At that point, I thought, why not use Claude Desktop and just talk with it about my notes in Obsidian that are pretty unstructured? Let Claude do the formatting and clear up uncertain notes. When this is done, I talk with Claude to create flashcards from my notes that I can learn and revisit via spaced repetition in Anki.
How to Set It Up
Well, you need to install:
The MCPs I’ve used can be found here (if you need info on how to use an MCP with Claude Desktop):
{
“mcpServers”: {
“anki”: {
“command”: “npx”,
“args”: [”--yes”,”anki-mcp-server”]
},
“mcp-obsidian”: {
“command”: “uvx”,
“args”: [”mcp-obsidian”],
“env”: {
“OBSIDIAN_API_KEY”: “<your-obsidian-api-key>”,
“OBSIDIAN_HOST”: “https://127.0.0.1”,
“OBSIDIAN_PORT”: “27124”
}
}
}
}
Claude Desktop Project Instructions
Before we jump to the instructions, check out this link on how to create a project with Claude Desktop.
When we want to improve Anki cards, we create a page under Anki Notes to measure progress.
Start by analyzing and writing down a plan in Obsidian under Anki Notes on what to do. Let the user confirm your plan. Then follow the plan step by step and track progress in Obsidian.
Key Principles:
Use the best rules of formulating knowledge, and prefer cloze cards
Integrate cards using the Feynman technique to explain to a 10-year-old
Use nice formatting (no emojis) with HTML, bold, and italic so cards are very readable
Use
<pre>and<code>tags for code snippets and proper formatting with line breaks for easy readability
Card Format:
-----
<Content> {{c1::Cloze}} {{c...n::Cloze}} <Content>
Think: Like <Reference we could think about to remember easily>
-----
Be critical and remove cards with no real value.
As files, I added summarizations of these articles:
My Prompting Flow
I select the Anki Improver Project I’ve shown previously, and I may add additional files for new cards.
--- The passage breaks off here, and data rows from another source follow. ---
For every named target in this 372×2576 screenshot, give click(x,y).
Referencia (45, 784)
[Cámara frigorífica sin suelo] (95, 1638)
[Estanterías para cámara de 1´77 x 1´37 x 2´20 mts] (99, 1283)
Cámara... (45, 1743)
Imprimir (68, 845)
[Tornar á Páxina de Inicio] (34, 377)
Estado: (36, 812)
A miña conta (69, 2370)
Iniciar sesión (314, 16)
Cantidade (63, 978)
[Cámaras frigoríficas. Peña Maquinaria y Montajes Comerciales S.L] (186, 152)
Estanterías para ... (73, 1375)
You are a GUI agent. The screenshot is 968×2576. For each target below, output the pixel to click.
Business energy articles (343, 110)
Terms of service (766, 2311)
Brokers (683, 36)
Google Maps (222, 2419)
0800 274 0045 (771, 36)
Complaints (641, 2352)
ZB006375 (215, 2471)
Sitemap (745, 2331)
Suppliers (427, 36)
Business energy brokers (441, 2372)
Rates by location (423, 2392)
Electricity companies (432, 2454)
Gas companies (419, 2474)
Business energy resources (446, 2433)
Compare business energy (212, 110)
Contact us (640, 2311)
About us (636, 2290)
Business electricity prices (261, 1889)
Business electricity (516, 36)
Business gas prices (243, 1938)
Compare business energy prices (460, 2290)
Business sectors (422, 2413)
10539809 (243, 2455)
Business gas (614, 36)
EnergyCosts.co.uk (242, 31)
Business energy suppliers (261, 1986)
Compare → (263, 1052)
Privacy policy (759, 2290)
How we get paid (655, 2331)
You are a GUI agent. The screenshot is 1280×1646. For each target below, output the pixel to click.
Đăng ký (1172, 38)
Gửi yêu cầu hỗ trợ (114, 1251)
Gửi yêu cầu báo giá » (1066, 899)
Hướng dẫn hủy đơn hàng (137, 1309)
I then prepare everything to get my session started.
I would say my flow is influenced by my previous usage of Claude Code, which goes into the spec-driven flow. So, after I’ve set up my MCPs and want to optimize, improve, analyze a deck, or create a new one, I say: “Check this deck or those notes I have written in Obsidian” (by mentioning the exact Obsidian page), “create a plan under Anki Notes, and show me what you want to do.”
If I approve the plan, I will continue by executing it and mentioning that I’d like to track progress on Anki Notes. This is useful if you analyze a really large deck and the context of your session gets lost—you can start a new chat and tell Claude where to start.